TL;DR:
- Wallaroo Labs Inc. (Wallaroo.ai) has partnered with VMware Inc. to develop a unified platform for the deployment and operation of edge machine learning and AI.
- The platform is designed to help Communications Service Providers (CSPs) maximize the profitability of their networks.
- The aim is to address the challenge of managing edge machine learning through the efficient deployment and continuous optimization of models.
- The platform will simplify the deployment of AI models, provide tools for testing and optimizing the models in real time, and integrate with popular ML development environments and cloud platforms.
- Wallaroo.ai’s solution addresses the needs of CSPs with its highly efficient inference server and a unified operations center.
- The platform will operate across multiple clouds, radio access networks, and edge environments.
- This collaboration with VMware is a step towards providing CSPs with a unified platform for the deployment and operation of edge machine learning and AI.
Main AI News:
Wallaroo Labs Inc. (Wallaroo.ai), a leading machine learning startup, announced today its collaboration with the software giant VMware Inc. to develop a unified platform for the deployment and operation of edge machine learning and AI. This platform will cater to the needs of Communications Service Providers (CSPs) and is designed to help them maximize their network’s profitability.
The aim of this partnership is to address the challenge of managing edge machine learning through the more efficient deployment and continuous optimization of models at 5G edge locations and distributed networks. The new offering from Wallaroo.ai will simplify the deployment of AI models trained in one environment across multiple resource-constrained edge endpoints, providing tools for testing and optimizing the models in real time. Automated observability and drift detection will ensure that users are alerted if their models generate inaccurate results, and integration with popular ML development environments such as Databricks and cloud platforms like Microsoft Azure is also provided.

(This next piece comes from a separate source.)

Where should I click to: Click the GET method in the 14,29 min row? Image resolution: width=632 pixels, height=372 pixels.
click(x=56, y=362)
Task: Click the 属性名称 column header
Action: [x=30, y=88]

Wallaroo.ai CEO, Vid Jain, stated that CSPs are seeking assistance in deploying machine learning models for tasks such as network health monitoring, optimization, predictive maintenance, and security. The models have several requirements, including efficient computing at the edge, and Wallaroo.ai’s solution addresses these needs with its highly efficient inference server and a unified operations center. The Wallaroo.AI server and models can be deployed into telcos’ 5G infrastructure and bring back any monitoring data to a central hub.
Stephen Spellicy, VP of Service Provider Marketing, Enablement, and Business Development at VMware, explained that the partnership is about helping telecommunications companies to easily apply machine learning in distributed environments. Machine learning at the edge has numerous use cases, including securing and optimizing distributed networks and providing low-latency services to businesses and consumers.
Wallaroo.ai’s platform will be able to operate across multiple clouds, radio access networks, and edge environments, which the company believes will be the primary elements of a future low-latency and highly distributed internet. This collaboration with VMware is a step towards realizing this vision and providing CSPs with a unified platform for the deployment and operation of edge machine learning and AI.
Conlcusion:
The partnership between Wallaroo.ai and VMware has the potential to greatly impact the market for edge machine learning and AI deployment. By offering a unified platform for CSPs, this partnership aims to address the challenges faced in managing edge machine learning, making it easier to deploy, monitor, and optimize AI models at the network edge.
The platform’s integration with popular ML development environments and cloud platforms, as well as its ability to operate across multiple clouds, radio access networks, and edge environments, make it a competitive offering in the market. This collaboration is expected to drive innovation and growth in the field of edge machine learning and AI and provide CSPs with a cost-effective solution to maximize the profitability of their networks.